● **Task to complete**
Please copy the lines of the records below word for word, starting at the line that contains "pixels, height=301 pixels." and ending at the line that contains "center [1529, 1249].".

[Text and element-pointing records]
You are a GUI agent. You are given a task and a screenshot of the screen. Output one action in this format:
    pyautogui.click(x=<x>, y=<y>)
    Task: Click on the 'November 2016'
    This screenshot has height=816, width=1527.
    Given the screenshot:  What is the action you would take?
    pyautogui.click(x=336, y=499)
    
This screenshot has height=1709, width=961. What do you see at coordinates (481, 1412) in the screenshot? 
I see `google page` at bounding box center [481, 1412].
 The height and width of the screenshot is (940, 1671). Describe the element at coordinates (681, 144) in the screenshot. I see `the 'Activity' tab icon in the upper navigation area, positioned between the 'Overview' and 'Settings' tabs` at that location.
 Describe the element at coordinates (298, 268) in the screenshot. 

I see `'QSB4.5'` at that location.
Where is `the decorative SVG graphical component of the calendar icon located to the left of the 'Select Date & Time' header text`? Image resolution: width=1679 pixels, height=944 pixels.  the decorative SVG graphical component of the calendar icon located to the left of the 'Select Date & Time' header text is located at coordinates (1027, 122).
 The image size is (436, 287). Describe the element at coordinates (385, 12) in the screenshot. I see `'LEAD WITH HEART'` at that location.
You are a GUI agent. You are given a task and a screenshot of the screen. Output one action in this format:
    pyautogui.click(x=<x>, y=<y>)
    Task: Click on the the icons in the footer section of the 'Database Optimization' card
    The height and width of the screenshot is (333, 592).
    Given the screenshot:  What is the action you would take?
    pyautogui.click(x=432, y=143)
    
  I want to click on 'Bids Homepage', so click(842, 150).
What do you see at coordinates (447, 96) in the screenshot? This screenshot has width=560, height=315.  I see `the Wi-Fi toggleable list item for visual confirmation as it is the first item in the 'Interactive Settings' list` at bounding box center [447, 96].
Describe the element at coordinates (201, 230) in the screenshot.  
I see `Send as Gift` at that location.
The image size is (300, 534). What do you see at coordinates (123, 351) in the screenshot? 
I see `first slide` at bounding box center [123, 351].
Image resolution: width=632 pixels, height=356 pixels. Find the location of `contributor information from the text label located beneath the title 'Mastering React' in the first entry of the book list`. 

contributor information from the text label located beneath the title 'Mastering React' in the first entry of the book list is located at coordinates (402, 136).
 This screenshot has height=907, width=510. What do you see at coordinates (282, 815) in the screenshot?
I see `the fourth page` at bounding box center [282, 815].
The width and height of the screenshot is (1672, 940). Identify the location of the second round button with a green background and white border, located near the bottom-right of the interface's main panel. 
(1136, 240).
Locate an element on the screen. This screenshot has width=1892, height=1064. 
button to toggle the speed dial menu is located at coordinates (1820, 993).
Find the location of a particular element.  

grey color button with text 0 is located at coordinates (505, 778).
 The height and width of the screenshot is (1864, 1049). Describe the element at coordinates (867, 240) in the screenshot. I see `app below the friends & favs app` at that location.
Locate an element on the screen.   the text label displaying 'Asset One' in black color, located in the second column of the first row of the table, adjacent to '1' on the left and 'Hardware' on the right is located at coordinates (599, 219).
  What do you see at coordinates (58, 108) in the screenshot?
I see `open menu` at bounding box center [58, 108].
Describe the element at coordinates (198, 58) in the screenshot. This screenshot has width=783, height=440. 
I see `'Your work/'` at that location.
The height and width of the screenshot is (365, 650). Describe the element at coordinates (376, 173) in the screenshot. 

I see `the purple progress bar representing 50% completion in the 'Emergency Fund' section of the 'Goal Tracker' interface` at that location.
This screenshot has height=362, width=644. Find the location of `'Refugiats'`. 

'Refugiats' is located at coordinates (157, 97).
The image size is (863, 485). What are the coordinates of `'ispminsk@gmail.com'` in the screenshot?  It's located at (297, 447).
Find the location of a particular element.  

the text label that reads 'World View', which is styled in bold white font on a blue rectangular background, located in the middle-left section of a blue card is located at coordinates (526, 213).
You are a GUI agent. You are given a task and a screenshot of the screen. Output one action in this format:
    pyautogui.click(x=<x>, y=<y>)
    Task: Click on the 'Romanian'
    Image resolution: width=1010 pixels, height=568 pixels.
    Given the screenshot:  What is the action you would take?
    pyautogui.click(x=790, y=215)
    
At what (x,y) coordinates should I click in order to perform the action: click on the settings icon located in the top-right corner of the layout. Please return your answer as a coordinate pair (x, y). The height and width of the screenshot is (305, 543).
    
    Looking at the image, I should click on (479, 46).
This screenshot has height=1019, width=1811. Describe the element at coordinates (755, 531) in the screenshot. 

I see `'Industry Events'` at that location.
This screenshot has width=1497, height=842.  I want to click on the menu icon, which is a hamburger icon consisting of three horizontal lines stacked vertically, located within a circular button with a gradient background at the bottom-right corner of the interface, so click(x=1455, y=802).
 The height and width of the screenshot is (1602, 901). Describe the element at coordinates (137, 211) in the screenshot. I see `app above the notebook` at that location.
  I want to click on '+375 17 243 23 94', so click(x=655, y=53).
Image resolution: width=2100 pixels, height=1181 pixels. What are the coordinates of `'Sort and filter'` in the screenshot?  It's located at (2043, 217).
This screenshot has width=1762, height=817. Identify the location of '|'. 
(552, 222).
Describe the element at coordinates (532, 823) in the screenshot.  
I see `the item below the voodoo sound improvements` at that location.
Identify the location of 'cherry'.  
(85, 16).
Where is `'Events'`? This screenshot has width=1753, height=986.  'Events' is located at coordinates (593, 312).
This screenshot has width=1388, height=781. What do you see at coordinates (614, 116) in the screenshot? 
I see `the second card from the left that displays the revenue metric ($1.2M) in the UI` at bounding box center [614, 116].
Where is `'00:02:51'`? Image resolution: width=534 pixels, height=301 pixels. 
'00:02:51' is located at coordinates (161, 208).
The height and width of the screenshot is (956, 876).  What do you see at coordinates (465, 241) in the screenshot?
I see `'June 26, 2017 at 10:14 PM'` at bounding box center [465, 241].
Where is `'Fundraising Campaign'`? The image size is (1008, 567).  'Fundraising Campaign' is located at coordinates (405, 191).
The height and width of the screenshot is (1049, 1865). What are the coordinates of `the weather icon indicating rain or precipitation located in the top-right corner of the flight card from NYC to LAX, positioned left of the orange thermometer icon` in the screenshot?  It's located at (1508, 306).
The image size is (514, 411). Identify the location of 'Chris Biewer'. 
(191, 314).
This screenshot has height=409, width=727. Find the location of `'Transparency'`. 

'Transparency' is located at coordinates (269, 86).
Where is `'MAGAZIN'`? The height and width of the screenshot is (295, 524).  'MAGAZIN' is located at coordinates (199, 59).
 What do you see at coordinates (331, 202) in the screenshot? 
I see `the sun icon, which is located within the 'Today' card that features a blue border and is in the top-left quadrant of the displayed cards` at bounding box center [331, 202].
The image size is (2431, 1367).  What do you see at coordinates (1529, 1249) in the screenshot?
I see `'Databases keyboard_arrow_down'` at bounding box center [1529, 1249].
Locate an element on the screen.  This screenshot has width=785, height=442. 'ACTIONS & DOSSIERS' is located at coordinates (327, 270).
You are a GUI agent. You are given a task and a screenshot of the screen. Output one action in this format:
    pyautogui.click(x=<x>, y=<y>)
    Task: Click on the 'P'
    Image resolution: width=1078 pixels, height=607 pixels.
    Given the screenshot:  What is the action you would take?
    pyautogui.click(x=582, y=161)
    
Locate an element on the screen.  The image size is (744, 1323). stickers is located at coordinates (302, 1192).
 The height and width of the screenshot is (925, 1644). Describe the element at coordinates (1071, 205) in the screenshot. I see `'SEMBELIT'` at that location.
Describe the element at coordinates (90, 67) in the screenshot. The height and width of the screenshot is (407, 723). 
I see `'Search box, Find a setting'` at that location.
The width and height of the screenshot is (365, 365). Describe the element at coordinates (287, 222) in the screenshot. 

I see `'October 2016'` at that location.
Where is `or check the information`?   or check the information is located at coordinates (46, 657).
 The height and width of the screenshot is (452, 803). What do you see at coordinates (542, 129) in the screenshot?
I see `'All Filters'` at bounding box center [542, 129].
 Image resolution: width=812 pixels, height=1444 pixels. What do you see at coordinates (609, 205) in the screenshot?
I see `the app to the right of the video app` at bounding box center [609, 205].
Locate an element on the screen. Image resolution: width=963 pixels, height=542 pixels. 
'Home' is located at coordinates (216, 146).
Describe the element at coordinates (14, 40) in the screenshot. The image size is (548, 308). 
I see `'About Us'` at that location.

● **Solution below**
Where is `'00:02:51'`? Image resolution: width=534 pixels, height=301 pixels. 
'00:02:51' is located at coordinates (161, 208).
The height and width of the screenshot is (956, 876).  What do you see at coordinates (465, 241) in the screenshot?
I see `'June 26, 2017 at 10:14 PM'` at bounding box center [465, 241].
Where is `'Fundraising Campaign'`? The image size is (1008, 567).  'Fundraising Campaign' is located at coordinates (405, 191).
The height and width of the screenshot is (1049, 1865). What are the coordinates of `the weather icon indicating rain or precipitation located in the top-right corner of the flight card from NYC to LAX, positioned left of the orange thermometer icon` in the screenshot?  It's located at (1508, 306).
The image size is (514, 411). Identify the location of 'Chris Biewer'. 
(191, 314).
This screenshot has height=409, width=727. Find the location of `'Transparency'`. 

'Transparency' is located at coordinates (269, 86).
Where is `'MAGAZIN'`? The height and width of the screenshot is (295, 524).  'MAGAZIN' is located at coordinates (199, 59).
 What do you see at coordinates (331, 202) in the screenshot? 
I see `the sun icon, which is located within the 'Today' card that features a blue border and is in the top-left quadrant of the displayed cards` at bounding box center [331, 202].
The image size is (2431, 1367).  What do you see at coordinates (1529, 1249) in the screenshot?
I see `'Databases keyboard_arrow_down'` at bounding box center [1529, 1249].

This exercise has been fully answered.